Home > Other > Northern Storm ac-2 > Page 52
Northern Storm ac-2 Page 52

by Juliet E. McKenna


  The cloud dragon finally dived towards the dark spiral and lashed at it with its massive tail. The whirlwind disappeared to reveal the fire dragon struggling feebly, battered into submission by windborne missiles. Its hide was dulled with dirt and blood and bruises and it barely had the strength to raise itself into a crouch. All it could do was peer upwards, ruby eyes failing in the gloom as it hissed pathetic defiance at its killer.

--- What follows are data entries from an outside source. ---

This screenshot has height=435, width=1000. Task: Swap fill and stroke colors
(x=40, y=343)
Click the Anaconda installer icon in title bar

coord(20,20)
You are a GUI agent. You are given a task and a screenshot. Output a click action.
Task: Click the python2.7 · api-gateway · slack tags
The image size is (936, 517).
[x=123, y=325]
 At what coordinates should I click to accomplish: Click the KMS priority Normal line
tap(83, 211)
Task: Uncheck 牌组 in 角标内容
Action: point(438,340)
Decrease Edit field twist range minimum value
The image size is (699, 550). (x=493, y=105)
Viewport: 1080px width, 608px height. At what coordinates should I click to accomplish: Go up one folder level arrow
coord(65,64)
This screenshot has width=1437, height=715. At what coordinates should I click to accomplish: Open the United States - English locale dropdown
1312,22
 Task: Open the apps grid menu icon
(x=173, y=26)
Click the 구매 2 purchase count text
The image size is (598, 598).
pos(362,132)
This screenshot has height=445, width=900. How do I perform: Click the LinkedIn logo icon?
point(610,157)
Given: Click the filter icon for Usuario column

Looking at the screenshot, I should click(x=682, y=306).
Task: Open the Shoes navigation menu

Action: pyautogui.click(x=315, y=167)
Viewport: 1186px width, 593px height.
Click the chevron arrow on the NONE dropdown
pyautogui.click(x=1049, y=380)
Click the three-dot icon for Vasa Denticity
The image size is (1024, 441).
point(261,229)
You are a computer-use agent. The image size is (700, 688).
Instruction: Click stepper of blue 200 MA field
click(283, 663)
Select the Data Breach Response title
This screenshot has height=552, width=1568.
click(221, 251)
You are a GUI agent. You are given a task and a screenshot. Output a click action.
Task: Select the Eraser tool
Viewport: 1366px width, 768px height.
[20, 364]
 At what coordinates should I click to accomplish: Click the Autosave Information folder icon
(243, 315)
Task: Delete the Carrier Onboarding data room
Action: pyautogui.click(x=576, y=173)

  The cloud dragon bated its wings and hissed back. Ice fell from the clouds around it—not the rare storm-born hailstones that occasionally offered these islands a puzzling portent, but jagged shards with razor edges raining down. They fell only on the fire dragon, pummelling it to stillness. The rest of the forest was untouched.

  Kheda watched. He couldn’t have moved if the murderous ice had been turned on him. Someone has to bear witness. Even if I can never tell anyone what I have seen.

  Satisfied, the cloud dragon turned to fly high into the sky, rising higher with every stroke of its wings. As it rose, the clouds parted before it, revealing a clear blue sky. As the creature shrank to a mere outline high above, the storm dissolved into rags of cloud that paled and disappeared faster than any natural change in the weather. The sun shone down, bright and warm. The cataract sparkled merrily, rushing noisily down the gorge.

  The fire dragon lay still, the fire in its eyes quenched at last. Steam rose all around it as the ice melted in the wounds torn in its flanks and belly. Dark-red blood, no longer bright with ruby radiance, flowed sluggishly to the ground and stained the forest floor an indelible black.

  Kheda watched and waited.

  Is it truly dead? How do I make sure? Hunters die every year when some jungle cat or whip lizard turns out not to be quite as dead as it looked. I don’t want to prod that and find it still has life enough to crush me in its death throes.

  He moved warily towards the frail vine and hakali-bark bridge, looking all around and holding his remaining sword ready.

  Was this bridge that wild man’s work? His and some more of the savages? What will they do now their dragon is slain?

  He froze as he saw stealthy movement on the far bank, beyond the ruin wrought by the dragon’s fall. Then indescribable relief flooded through him.

  ‘Risala!’ His shout sent lira finches fluttering up from the rock face behind him.

  She moved out of the shadow of a stubborn ironwood and waved. ‘Where’s Dev?’ she yelled. Kheda shook his head, unable to speak.

  Risala looked at him for a moment, then beckoned him on. ‘Over here.’

  Kheda took the bridge more slowly this time, stomach quaking at the thought of the yawning chasm below him. He kept his eyes fixed on Risala who looked back, unwavering, her hands held out to him. As soon as he was on solid ground, he ran, slipping on the broken leaves. As he folded her in his fierce embrace, she buried her face in his chest, wrapping her arms around his waist.

  Kheda gasped. ‘Ah, careful. I may have cracked a rib.’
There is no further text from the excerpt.